Been seeing a higher-than-expected number of posts, Tweets, etc. from journalists annoyed with publicists and responses from flacks about the hacks' complaints.
This tension has been going on since I entered the PR biz two decades ago. And I know that it was going on long before that.
What's changed is that through Web 2.0 media, both sides can vent their feelings much more readily. Wired's Chris Anderson posted a list of flacks, including agencies, he has banned: "Sorry PR people: you're blocked." CNET's Rafe Needleman also has a list of blacklisted flacks and, in some cases, entire agencies -- but does not post the list.
Rafe also has compiled a list of lessons that tech flacks should review, esp. before pitching him. Pro PR Tips has some basic, and some not-so-basic, advice. The main value is to remind publicists the importance of remembering there's a human being on the other side of the email.

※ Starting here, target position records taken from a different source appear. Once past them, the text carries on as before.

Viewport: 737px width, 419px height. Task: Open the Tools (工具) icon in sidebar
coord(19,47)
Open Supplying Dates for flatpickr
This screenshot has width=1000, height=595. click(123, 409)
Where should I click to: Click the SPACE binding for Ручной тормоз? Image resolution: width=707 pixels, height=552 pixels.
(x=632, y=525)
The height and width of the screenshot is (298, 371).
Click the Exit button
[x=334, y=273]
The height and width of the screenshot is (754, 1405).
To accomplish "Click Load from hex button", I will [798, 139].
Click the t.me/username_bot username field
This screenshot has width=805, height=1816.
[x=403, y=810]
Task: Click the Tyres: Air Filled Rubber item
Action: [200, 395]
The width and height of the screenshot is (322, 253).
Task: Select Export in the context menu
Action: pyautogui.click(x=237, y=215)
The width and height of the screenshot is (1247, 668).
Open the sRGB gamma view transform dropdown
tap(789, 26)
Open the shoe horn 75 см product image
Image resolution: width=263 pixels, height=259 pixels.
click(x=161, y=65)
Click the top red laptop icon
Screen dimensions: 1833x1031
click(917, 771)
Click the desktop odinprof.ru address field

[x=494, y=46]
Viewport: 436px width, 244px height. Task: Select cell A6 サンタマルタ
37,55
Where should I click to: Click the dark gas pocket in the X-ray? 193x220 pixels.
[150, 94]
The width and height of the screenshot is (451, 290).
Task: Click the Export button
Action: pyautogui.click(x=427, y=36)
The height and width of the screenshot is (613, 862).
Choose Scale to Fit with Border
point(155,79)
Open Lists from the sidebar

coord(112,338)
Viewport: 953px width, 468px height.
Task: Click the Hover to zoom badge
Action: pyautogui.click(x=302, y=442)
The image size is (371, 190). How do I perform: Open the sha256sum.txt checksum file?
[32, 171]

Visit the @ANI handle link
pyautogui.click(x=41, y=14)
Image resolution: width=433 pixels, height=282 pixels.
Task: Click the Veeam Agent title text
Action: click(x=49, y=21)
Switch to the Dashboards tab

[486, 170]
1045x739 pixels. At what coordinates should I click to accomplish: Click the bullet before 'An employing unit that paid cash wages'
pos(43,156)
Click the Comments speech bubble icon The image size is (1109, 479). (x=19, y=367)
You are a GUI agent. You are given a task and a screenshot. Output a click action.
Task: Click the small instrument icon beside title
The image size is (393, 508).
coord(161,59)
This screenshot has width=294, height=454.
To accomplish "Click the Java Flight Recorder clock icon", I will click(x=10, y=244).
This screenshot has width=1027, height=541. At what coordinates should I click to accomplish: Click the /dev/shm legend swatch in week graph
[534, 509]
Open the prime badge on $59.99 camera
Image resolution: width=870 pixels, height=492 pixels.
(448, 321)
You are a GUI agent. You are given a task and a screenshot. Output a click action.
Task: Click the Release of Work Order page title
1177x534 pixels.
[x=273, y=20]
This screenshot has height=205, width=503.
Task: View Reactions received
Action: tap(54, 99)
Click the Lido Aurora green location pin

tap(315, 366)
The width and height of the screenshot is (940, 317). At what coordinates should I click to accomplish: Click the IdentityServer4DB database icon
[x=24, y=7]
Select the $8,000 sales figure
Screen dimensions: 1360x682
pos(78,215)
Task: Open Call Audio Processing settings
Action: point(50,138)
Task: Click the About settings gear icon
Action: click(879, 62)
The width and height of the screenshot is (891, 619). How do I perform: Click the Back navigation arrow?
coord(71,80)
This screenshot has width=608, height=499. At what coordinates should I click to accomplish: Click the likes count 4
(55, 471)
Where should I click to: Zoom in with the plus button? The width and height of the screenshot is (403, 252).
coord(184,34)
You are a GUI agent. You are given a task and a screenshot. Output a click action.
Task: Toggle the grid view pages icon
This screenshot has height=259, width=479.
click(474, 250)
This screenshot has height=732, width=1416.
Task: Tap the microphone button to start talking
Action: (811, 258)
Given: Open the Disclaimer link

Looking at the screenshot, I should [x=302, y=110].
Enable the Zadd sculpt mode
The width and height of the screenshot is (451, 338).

On the flacks side, Steve Kayser, a writer in Cincinnati, wrote a thorough rebuttal of journalists' complaints: In Defense of PR Pros.
While there is no doubt lots of lazy flacks out there, it is also true that there are lazy hacks, too. I suspect there would be more complaints from publicists if they weren't afraid of being blacklisted.
The shame of it is that journalists and publicists do need each other -- even if the former doesn't always see that. Without in-house or agency publicists, companies would be less accessible not more. Companies would be less prepared to help in large and small ways. For example, not every executive is able to deliver interesting, succinct answers that are suitable for quoting -- but media training helps them. Many companies wouldn't have photos available -- how do I know? Over my 20 years in the biz, many companies didn't think about photos until we asked them.
I could go on, but I've got work to do...developing an interesting pitch for a client.